Kościół w PRL - reakcja na czerwiec 1976 w Polsce

Kościół w Polsce powojennej, realizując swą misję, musiał dostosowywać się do zaistniałej sytuacji i dlatego nie można mówić o jednolitej strategii przez cały okres PRL. Postawa kleru zależała w dużej mierze od polityki władz komunistycznych.

I tak okres do roku 1956 bardzo często określany jest jako czas, w którym Kościół walczył o swe przetrwanie. Represje były wówczas na tyle silne, że wszelkie wysiłki kierowane były na „defensywę”. W kolejnych latach Episkopat, korzystając ze stopniowej liberalizacji, coraz częściej decydował się na bardzo odważne działania, które powodowały wrzenie w kierownictwie PZPR. Coraz większy opór dotyczył jednak głównie sfery społecznej. Nie angażowano się natomiast w żadnej mierze w politykę. Właśnie dlatego władzy nie zależało już na eliminacji Kościoła (która w owym czasie była niemożliwa), ale na jego kontroli.

Począwszy od lat 70., czyli momentu, gdy I sekretarzem został Edward Gierek, relacje między Kościołem a państwem uległy poprawie. Duża w tym zasługa aparatu władzy. Ważne osoby coraz częściej zabiegały bowiem o przychylność hierarchii kościelnej. Ta ostatnia natomiast próbowała wykorzystać tę sytuację starając się umocnić własną pozycję. Tym samym lata 70. były okresem dialogu, z którego jak największe korzyści próbowały czerpać obydwie strony. Strategia ta może tłumaczyć reakcję Kościoła na konflikt robotników z władzą w roku 1976.

Wobec wydarzeń z roku 1976 Episkopat przyjął postawę raczej stonowaną, polegającą na mediacji między skonfliktowanymi stronami. Do strajkujących księża zwracali się z apelami o spokój i zaniechanie walki z użyciem przemocy. Od władzy domagano się natomiast zelżenia represji oraz bardziej zachowawczych reakcji. Jednocześnie Episkopat starał się wpływać na komunistów, aby ci odstąpili od egzekucji kar nakładanych na skazanych. Proszono zarówno o amnestię, jak i przywracanie do pracy tych, którzy zwolnieni zostali dyscyplinarnie.

Bardzo często działania ta przynosiły wymierny skutek.
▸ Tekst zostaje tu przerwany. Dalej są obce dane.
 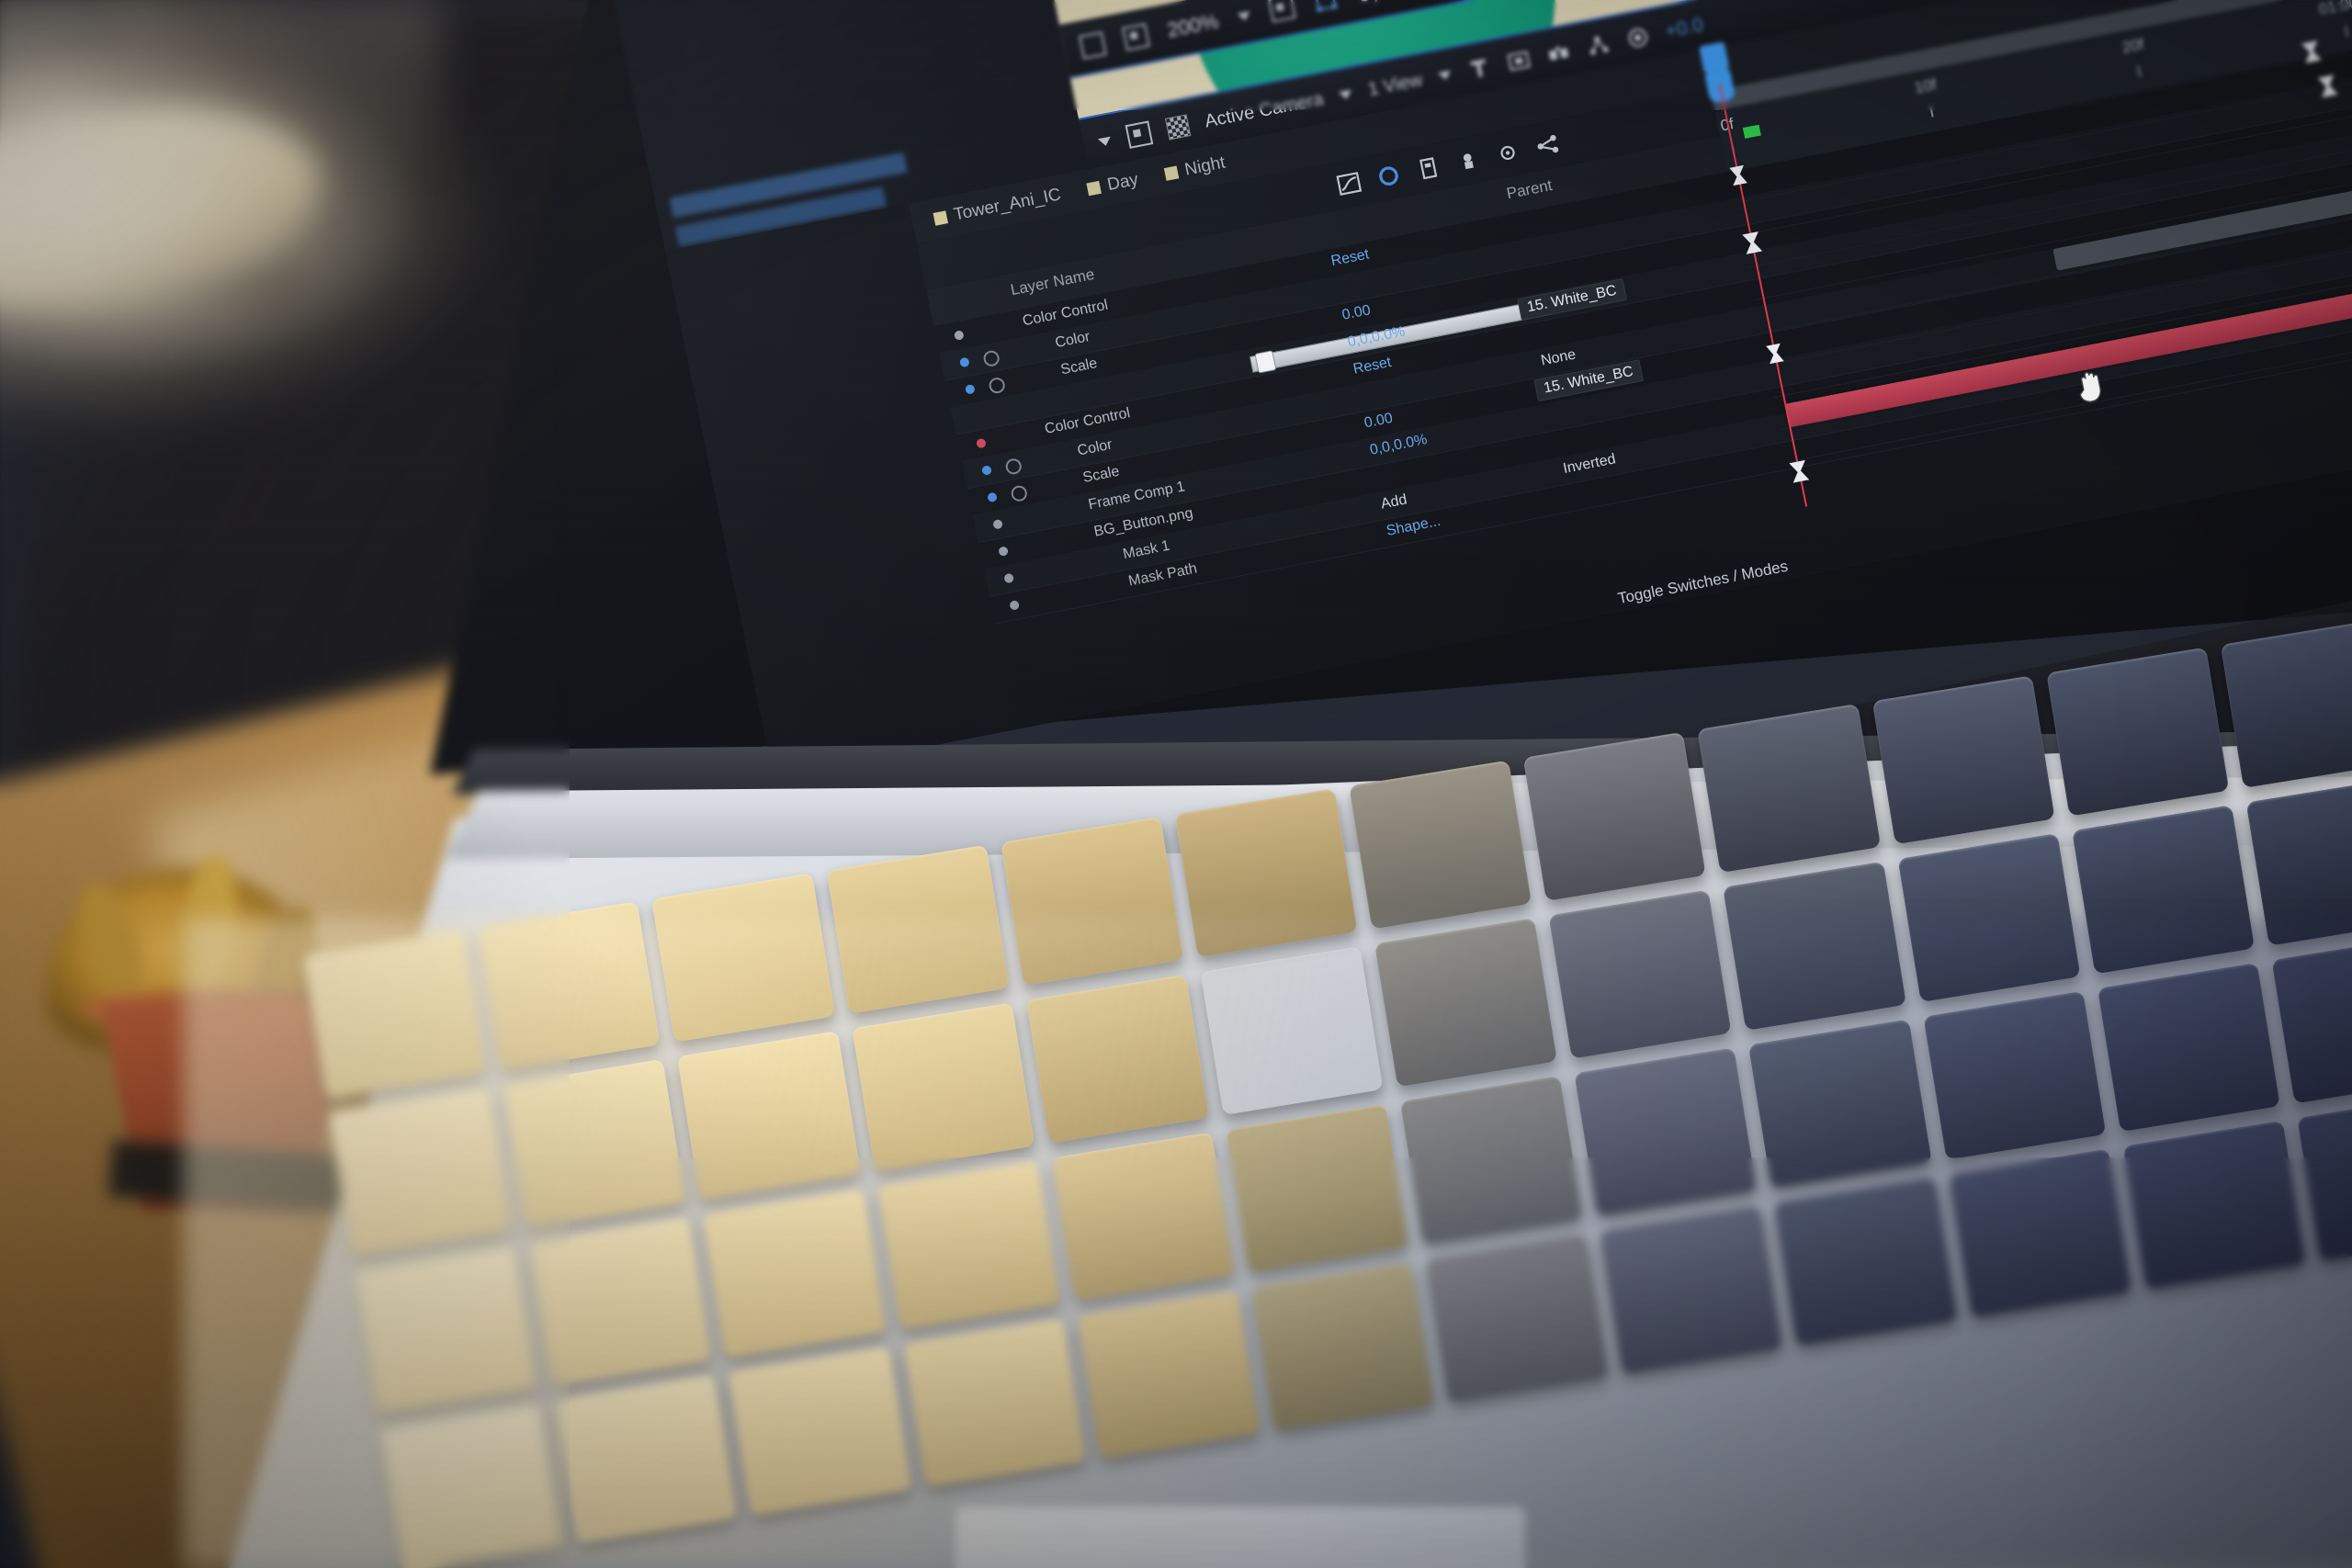 What do you see at coordinates (1558, 358) in the screenshot?
I see `parent-value: None` at bounding box center [1558, 358].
Kościół mogący uspokajać wzburzone społeczeństwo był dla władz bardzo pożytecznym sojusznikiem. Właśnie dlatego kierownictwo PZPR było w stanie iść na pewne kompromisy oczekując tego samego od drugiej strony. Wkrótce, czyli po roku 1978, kiedy to na Karol Wojtyła wybrany został na papieża, pozycja Kościoła miała się jeszcze znacząco wzmocnić.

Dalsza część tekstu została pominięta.